In 1894, he graduated from Atlanta University with A.B. and in 1904 he received his M.A. and got admitted at Columbia University for further education. On completion of his studies, he was appointed as the principal of the black high school in Jacksonville, Florida, where he served for several years. Simultaneously, he was completed his law with his brother, John Rosamond Johnson and started composing songs, including “Lift Every Voice and Sing,” which became something of a national anthem to many African Americans. In 1901, they went to New York and composed more than 200 songs for the Broadway musical stage.
In 1906, President Theodore Roosevelt appointed him as the U.S. consul to Puerto Cabello, Venezuela, and three years later in Corinto, Nicaragua. Later, he was appointed at Fisk University, where he got spare time to write novel, The Autobiography of an Ex-Colored Man, which was published in 1912. From 1916 onward, he remained a leader in the National Association for the Advancement of Colored People (NAACP).

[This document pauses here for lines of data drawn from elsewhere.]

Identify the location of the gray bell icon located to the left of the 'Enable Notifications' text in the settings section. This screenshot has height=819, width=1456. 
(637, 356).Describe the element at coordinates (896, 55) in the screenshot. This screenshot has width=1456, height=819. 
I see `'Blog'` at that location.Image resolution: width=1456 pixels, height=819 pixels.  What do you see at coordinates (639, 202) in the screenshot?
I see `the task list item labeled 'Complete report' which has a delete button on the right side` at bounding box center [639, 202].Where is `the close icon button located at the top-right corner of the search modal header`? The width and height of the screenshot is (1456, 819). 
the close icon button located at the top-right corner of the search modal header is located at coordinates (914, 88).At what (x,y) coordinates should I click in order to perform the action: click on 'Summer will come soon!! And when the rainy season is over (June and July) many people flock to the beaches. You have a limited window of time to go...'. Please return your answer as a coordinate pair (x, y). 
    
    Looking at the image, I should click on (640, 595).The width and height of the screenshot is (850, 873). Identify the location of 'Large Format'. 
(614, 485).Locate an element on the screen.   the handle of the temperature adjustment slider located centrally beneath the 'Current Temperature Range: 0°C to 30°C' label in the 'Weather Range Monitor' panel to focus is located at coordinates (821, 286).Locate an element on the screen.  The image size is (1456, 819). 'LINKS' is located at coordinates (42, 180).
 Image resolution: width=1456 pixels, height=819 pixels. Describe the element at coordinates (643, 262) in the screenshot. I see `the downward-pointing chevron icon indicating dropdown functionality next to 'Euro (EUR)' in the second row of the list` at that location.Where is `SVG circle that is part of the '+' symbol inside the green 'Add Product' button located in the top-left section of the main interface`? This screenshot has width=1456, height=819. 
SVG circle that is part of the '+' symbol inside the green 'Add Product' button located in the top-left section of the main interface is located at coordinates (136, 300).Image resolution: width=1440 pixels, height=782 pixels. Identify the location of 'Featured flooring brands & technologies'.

His works and Collections:
Some of his great poetry collections are To a Friend in1892, A Brand in1893, The Color Sergeant in1898, O Black and Unknown Bards in1908, Fifty Years and Other Poems in1917, My City in 1923, Go Down, Death in 1926, God’s Trombones: Seven Negro Sermons in Verse in 1927, Saint Peter Relates an Incident in1935, The Glory of the Day was in Her Face and some books are Along This Way, Negro Americans, What Now?, Black Manhattan, Second Book of Negro Spirituals, Self-Determining Haiti, The Autobiography of an Ex-Colored Man and many more
Awards and Accomplishments:
James Weldon Johnson received Honorary Master’s degree from Atlanta University, Honorary doctorates from Talladega College and Howard University, and W. E. B. Du Bois Prize for Negro Literature. In 2002, his name was enlisted in the list of 100 Greatest African Americans. In 1925, He received Springarn Medal from NAACP, for his exceptional accomplishment.